● **DOCUMENT EXCERPT**

━━━━

SLEx toll hike: neoliberal privateers should stop imposing onerous user fees

The privatization of development initiatives and state responsibilities must be stopped and reversed (Image from

In its August 13 editorial, the Philippine Daily Inquirer asked, “When it comes to toll fees, when is an increase ‘reasonable’ and when is it ‘stupefying’”? It argued that the South Luzon Tollway Corp. (SLTC) is entitled to a rate hike considering the “improvements it has done” to the South Luzon Expressway (SLEx).

The newspaper chided critics of the toll hike and reminded them that the cash-strapped government could not subsidize motorists using the expressway. The challenge to the Aquino administration, the editorial pointed out, is to “find that delicate balance” between the need of SLTC to recoup its investments and the need of the public for real relief. It then proposed to remove the 12 percent value added tax (VAT) from the new SLEx toll to “ease the burden on ordinary motorists”.

━━━━

● **DATA PROVIDED**
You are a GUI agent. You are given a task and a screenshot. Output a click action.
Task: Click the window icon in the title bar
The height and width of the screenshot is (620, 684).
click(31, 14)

━━━━

● **WRITTEN REQUEST**
Reproduce word for word the portion of the SLEx toll hike text that begins with the words containing "SLEx toll hike: neoliberal" and ends with "Luzon Expressway (SLEx).".

● **EXPECTED ANSWER**
SLEx toll hike: neoliberal privateers should stop imposing onerous user fees

The privatization of development initiatives and state responsibilities must be stopped and reversed (Image from

In its August 13 editorial, the Philippine Daily Inquirer asked, “When it comes to toll fees, when is an increase ‘reasonable’ and when is it ‘stupefying’”? It argued that the South Luzon Tollway Corp. (SLTC) is entitled to a rate hike considering the “improvements it has done” to the South Luzon Expressway (SLEx).